> Word and element pointing entries
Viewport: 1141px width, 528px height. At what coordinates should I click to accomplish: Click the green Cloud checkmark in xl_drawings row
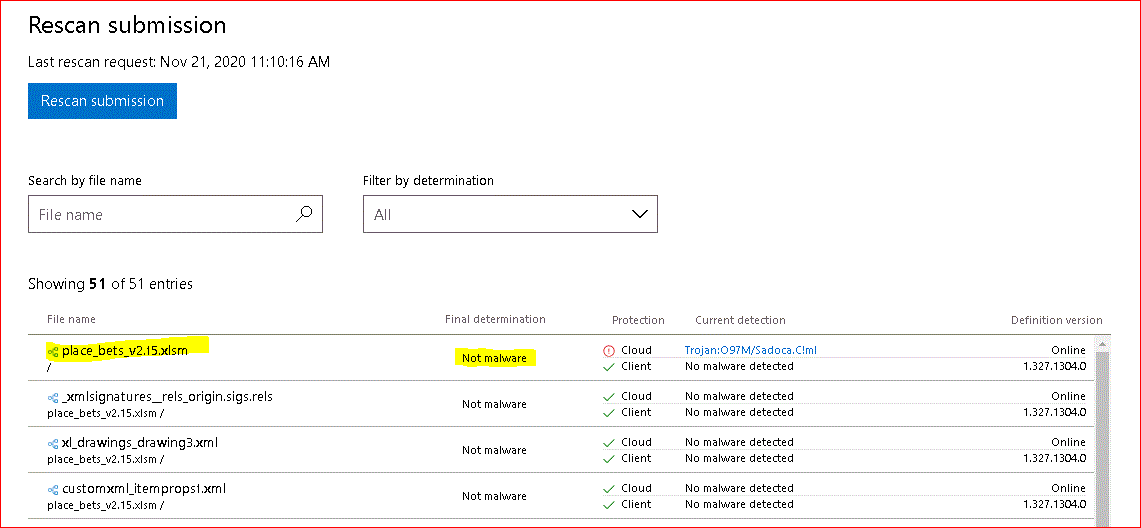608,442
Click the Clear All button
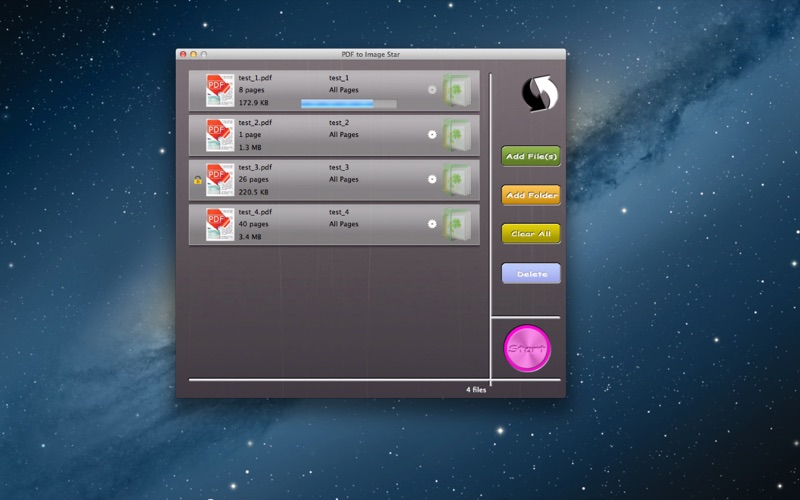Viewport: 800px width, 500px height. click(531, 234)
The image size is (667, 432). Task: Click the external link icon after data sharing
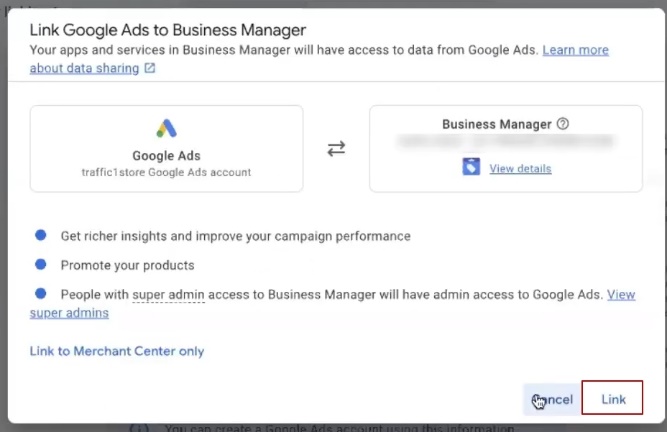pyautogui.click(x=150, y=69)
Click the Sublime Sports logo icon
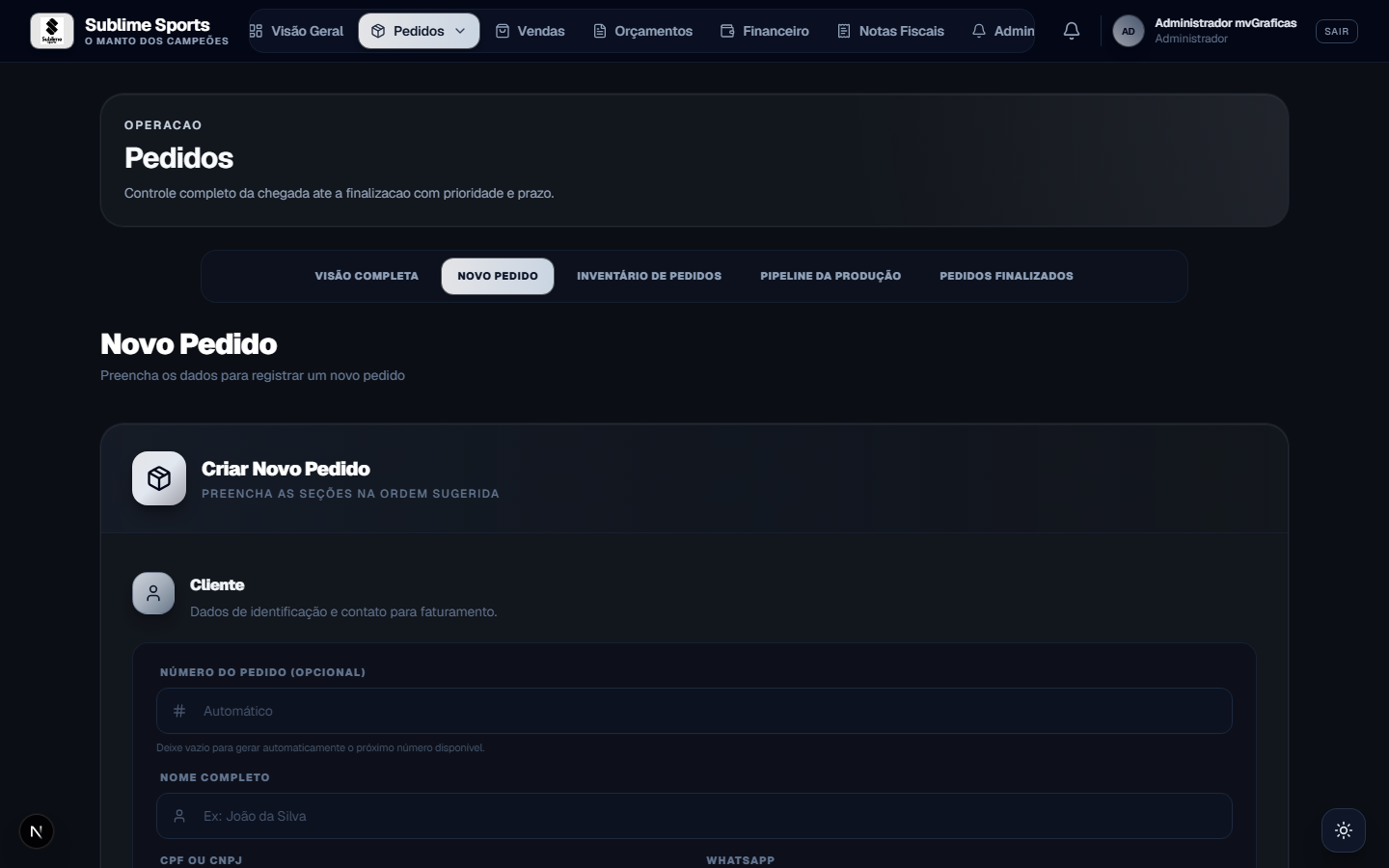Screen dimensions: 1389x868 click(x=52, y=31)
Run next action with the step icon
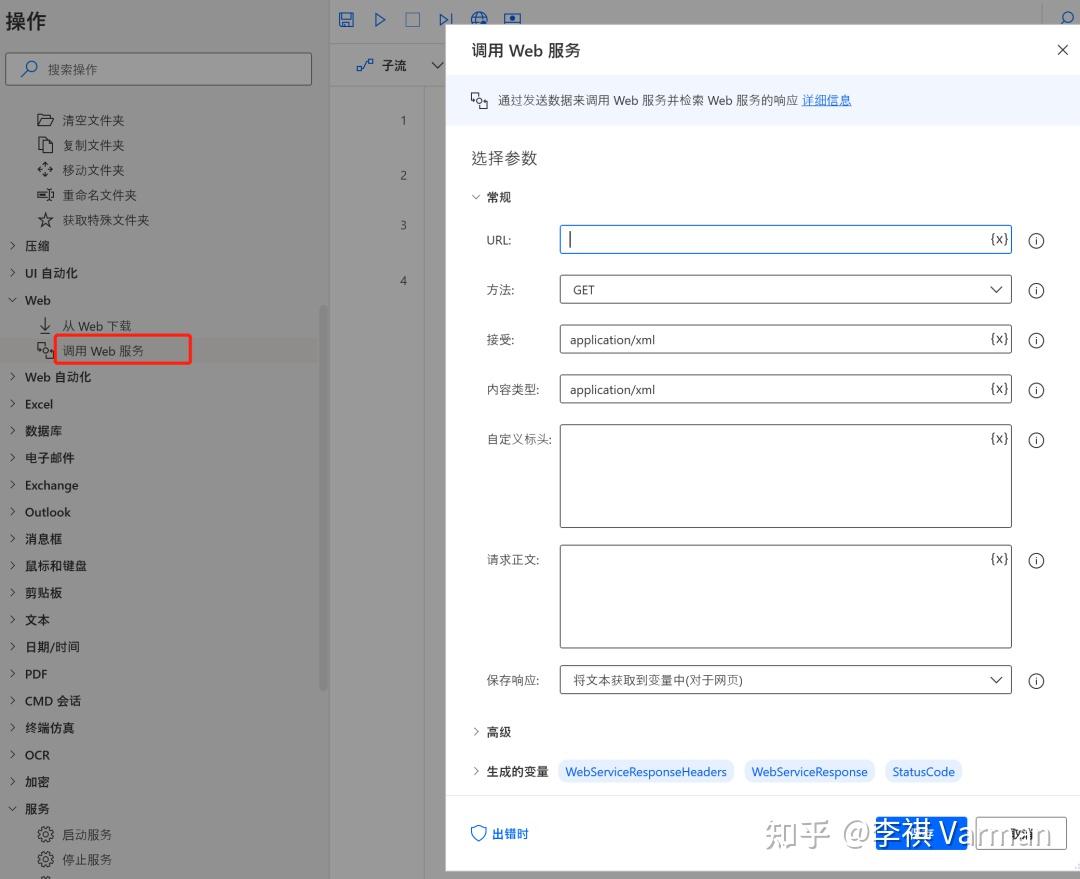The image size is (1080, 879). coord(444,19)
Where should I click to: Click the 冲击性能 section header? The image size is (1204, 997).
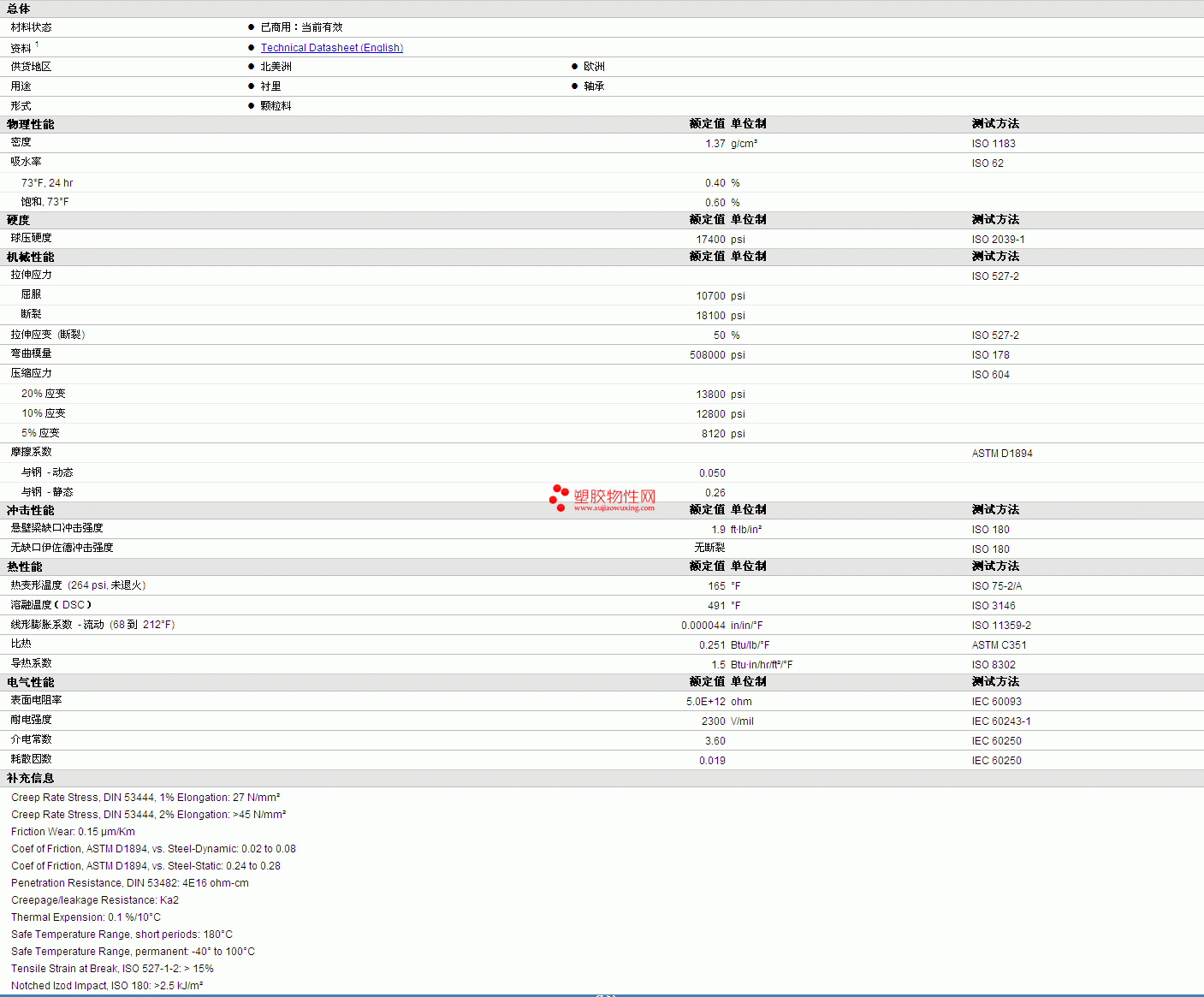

> Task brief
Update the listing from its first line up to and including the line with "The image size is (1080, 879). coord(444,19)", replacing "Clear All" with "Reset" and keeping everything else the same. Omit the pictures from your answer.

> Final answer
Viewport: 1141px width, 528px height. At what coordinates should I click to accomplish: Click the green Cloud checkmark in xl_drawings row
608,442
Click the Reset button
Viewport: 800px width, 500px height. click(531, 234)
The image size is (667, 432). Task: Click the external link icon after data sharing
pyautogui.click(x=150, y=69)
Click the Sublime Sports logo icon
Screen dimensions: 1389x868 click(x=52, y=31)
Run next action with the step icon
The image size is (1080, 879). coord(444,19)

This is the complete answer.